I'm glad my questions made you mad because you have a bad case of the same bug that used to plague me and still occasionally creeps back to bite a bit. IMO, getting angry is one step forward from simply feeling like cr*p about the situation.

What Martelo had to say on the question of "jerks" is very relevant. For purposes of reptilian sex only, most women would rather f*ck a strong "bad" guy than a weak "good" guy. IMO, this is due to the fact that a female can never know or control the results of a war between the gorillas and genetics would favor the survival of her stronger monkey offspring. However, the advice your female relatives gave you actually was correct. Women will choose to marry and form families with "nice guys" for reasons having to do with establishing a different level of security for their offspring. The adult women in your life were giving you advice about pair-bonding, not about sex. The important thing to remember is that every single "nice guy" on this BB is capable of being a "jerk" in the right context and vice-versa.
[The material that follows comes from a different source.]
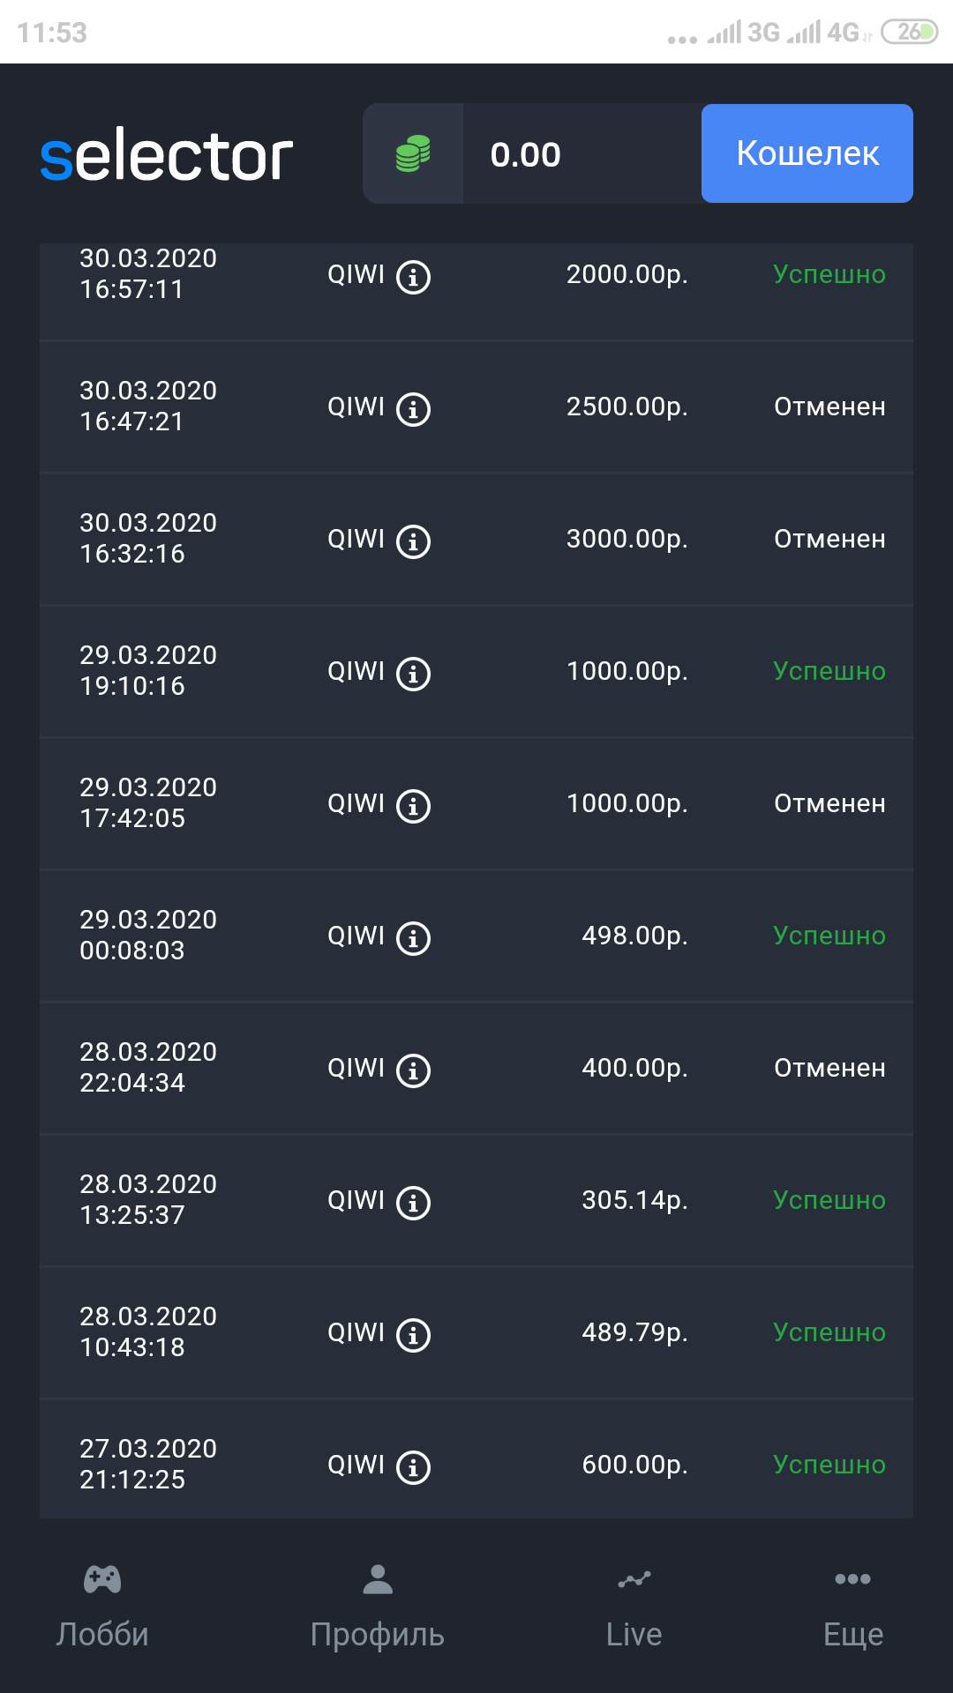Open the Еще more menu

click(x=852, y=1607)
The reason I know this is that I am sometimes capable of "nice/easy girl" behavior so extreme that I can watch Boy-Next-Door-Opie transform into Billy-the-Bad-*ss right before my eyes.

Anyways, I have learned a lot since I was feeling sad/mad like you are and I would sum up that knowledge under the heading "Empathy for the Sexual/Pair-Bonding Tendencies of the Opposite Sex.". Your despair will leave you stuck on a sandbar in the sexual sea. Your anger will cause you to try and sail against the wind. Knowledge and empathy will help you progress.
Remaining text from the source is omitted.